Fukuda’s father was acquainted with President Park’s father, former President Park Chung Hee. Fukuda said that if he meets with President Park he would like to speak about Korea-Japan relations.

Other notable world leaders attending the forum include former Chancellor of Germany Gerhard Schroder, Former President of Indonesia Susilo Bambang Yudhoyono, former Prime Minister of Canada Joe Clark, former Prime Minister of Australia John Howard, and Li Xiaolin, president of the Chinese People’s Association for Friendship with Foreign Countries.

Some 4,000 people from 58 countries will attend the event, which this year celebrates its 10th forum with the theme “Towards a New Asia of Trust and Harmony.”

The forum is co-hosted by the Jeju Special Self-Governing Province, the International Peace Foundation, the East Asia Foundation and the JoongAng Ilbo.

Former Prime Minister Fukuda conveyed he wants to improve strained relations between Korea and Japan though his participation in the forum.

In an interview with the Mainichi Shimbun, Fukuda said that without a reflective and deliberative engagement with history, real progress cannot be made toward peaceful coexistence in East Asia.

On the sidelines of the Jeju Forum on its inaugural day, the Ministry of Foreign Affairs held the 13th East Asia Forum for the first time, to bolster regional cooperation against non-traditional security threats.

The East Asia Forum (EAF), with the theme of “Prosperous East Asia through Non-Traditional Security Cooperation,” includes members of Asean and Korea, China and Japan.

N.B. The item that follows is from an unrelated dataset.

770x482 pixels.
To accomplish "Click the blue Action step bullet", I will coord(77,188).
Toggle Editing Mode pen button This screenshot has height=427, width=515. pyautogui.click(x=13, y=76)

It functions as a research body fostering community-building in East Asia.

Following the 12th EAF in Brunei last year, Korea was selected as the host country for this 13th meeting.

Kim Hong-kyun, the Korea Foreign Ministry’s Deputy Minister for Political Affairs, said that the forum was “launched under the vision of building an East Asia community.”

“Since then, it has served as a platform for regional integration, bringing together individuals from government, business and academic circles to enable peace and prosperity in the region.”

Holding the EAF back-to-back with the 10th Jeju Forum is considered a milestone in the history of the forum.